Copyright: © 2024 Plute N. This is an open-access article distributed under the terms of the Creative Commons Attribution License, which permits unrestricted use, distribution, and reproduction in any medium, provided the original author and source are credited.
The purpose of this article is to provide the first comprehensive metaanalysis and systematic review comparing the effectiveness of Virtual Reality (VR) and transcranial Direct Current Stimulation (tDCS) in the rehabilitation of upper extremity function in stroke patients. Stroke is a prevalent condition that significantly impacts quality of life, with the ability to perform activities of daily living being a key determinant of a patient's overall well-being. While the Barthel Index (BI) is a valuable measure for assessing self-care and mobility, it does not evaluate cognitive, speech, visual, or pain-related functions. Despite this, the BI remains a reliable and valid indicator of functional status. Interestingly, the results of this review showed a significant improvement in the BI scores when tDCS was combined with VR compared to VR alone, suggesting that the combined treatment improved the quality of life of stroke patients more effectively than VR by itself. To assess upper extremity impairment, the Fugl-Meyer Upper Extremity (FM-UE) scale was used, which is a commonly applied measure for evaluating motor function. However, the meta-analysis revealed that the combination of tDCS and VR did not lead to better improvements in FM-UE scores compared to VR alone. Additionally, the Box and Block Test (BBT) was used to measure upper extremity function by assessing the number of blocks an affected hand can grasp and release within one minute. This test provides valuable insight into motor recovery in various patient populations [1].

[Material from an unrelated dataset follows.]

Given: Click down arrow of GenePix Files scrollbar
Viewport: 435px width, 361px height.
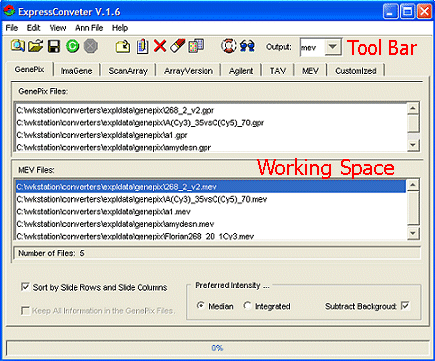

Stroke patients often face motor impairments in their upper extremities, which can significantly impact their daily activities. The main goal of stroke treatment is to reduce brain damage and promote recovery. Researchers are exploring various innovative approaches to neurorehabilitation to determine which methods are most effective or suitable for different populations. One such approach, constraint-induced movement therapy, has been shown to improve upper extremity movement and function in stroke rehabilitation. A review of 45 studies found that robot-assisted upper extremity training can enhance muscle strength, function and quality of life without increasing risks. Thieme and colleagues discovered that mirror therapy, which creates the illusion that the affected limb is moving like the unaffected one, can reduce pain and improve motor function. Additionally, neuromuscular electrical stimulation was found to improve Fugl-Meyer scale and MAS scores, with these improvements lasting up to six months [2,3].
A network meta-analysis has shown that cathodal transcranial direct current stimulation (tDCS) is the most effective treatment option for improving the capacity for activities of daily living following a stroke, compared to other forms of tDCS and physical rehabilitation. Ahmed et al. found that among various types of electric neurostimulation, both tDCS and transcranial vagus nerve stimulation were particularly effective. Subramanian et al. reported that combining noninvasive brain stimulation with virtual reality holds promise for subacute stroke rehabilitation. However, the study included a wide range of stimulation methods, such as tDCS and repetitive transcranial magnetic stimulation and involved both stroke patients and healthy volunteers. Importantly, no meta-analysis has directly compared the effectiveness of virtual reality alone versus combination treatment for upper limb training in stroke patients. This raises the question: is combination treatment necessary for stroke patients? Both patients and clinicians need more evidence to guide treatment decisions [4].
In the brief period of time following the stroke, there would be varying degrees of spontaneous rehabilitation. Each patient's spontaneous rehabilitation was very different. This cycle was significant and worked with by different medications or restoration measures. We were also bothered by the delay in initiating rehabilitation measures. Kwakkel, others proposed that FM-UE scores in no less than about a month post-stroke were unequivocally connected with long haul forecast. The majority of the patients who participated in Yao et al.'s study were in the subacute phase and significantly improved in FM-UE following VR and tDCS treatment. The other study did not reach the same conclusion because it only included patients with chronic stroke. Furthermore, the cathodal terminal was set over the hand region of the unaffected engine cortex in 3 RCTs, while the anodal terminal was set over the essential engine cortex of the impacted half of the globe in another RCT [5].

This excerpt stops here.